___ Fragmento ___

En la mencionada “Conferencia en el Teatro Florida” de 1907 afirma, medio en broma y medio en serio: “Hube también de presentarme ante este supremo tribunal, abogado de mí mismo, a defenderme de ciertos cargos circulantes respecto a la moralidad y decencia de mis obras, a decirle en un fundado y documentado alegato, que Florencio Sánchez es una buena, sana y honesta persona, si no ofensiva –porque el calificativo es deprimente para un espíritu batallador–, caballeresca en la polémica, leal en el juego de las armas, aun cuando no escatime las estocadas a fondo, severa pero sin incongruencias inútiles, sincera y veraz, respetuosa del ajeno convencimiento y pundonorosa del pudor de los demás, vanidosa, celosa de la integridad de sus ideas porque las cree justas, implacable con la mentira como tolerante con el error. Que Florencio Sánchez, en fin, no cree en la religión y la combate, nunca se ha desayunado con frailes crudos, ni almuerza arcángeles fritos; y si ataca en sus obras los principios morales y sociales en vigencia, siguiendo los ideales y las tendencias del pensamiento contemporáneo, no ataca personas ni corporaciones determinadas, ni exacerba el concepto, ni extrema el vocablo de vaciar su pensamiento en los moldes del realismo, única forma, a su juicio, de que el teatro lleve su alta misión educadora del sentimiento y la conciencia humanas”. Hace 100 años Florencio Sánchez moría, joven, pobre y triste, en el hospital de caridad Fate Bene Fratelli de Milán, sin alcanzar la gloria soñada del triunfo en Europa.

___ Datos mostrados ___

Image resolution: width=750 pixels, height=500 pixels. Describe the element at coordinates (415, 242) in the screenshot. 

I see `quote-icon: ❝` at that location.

___

Tarea solicitada —
Responda las siguientes preguntas sobre el fragmento y marque cada respuesta con la letra correspondiente.
(a) ¿En qué año tuvo lugar la conferencia en el Teatro Florida?
(b) ¿Qué forma considera Florencio Sánchez la única para que el teatro cumpla su alta misión educadora?
(c) ¿En qué hospital y en qué ciudad murió Florencio Sánchez?

Resultado del ejercicio —
(a) En 1907.
(b) Los moldes del realismo.
(c) En el hospital de caridad Fate Bene Fratelli, en Milán.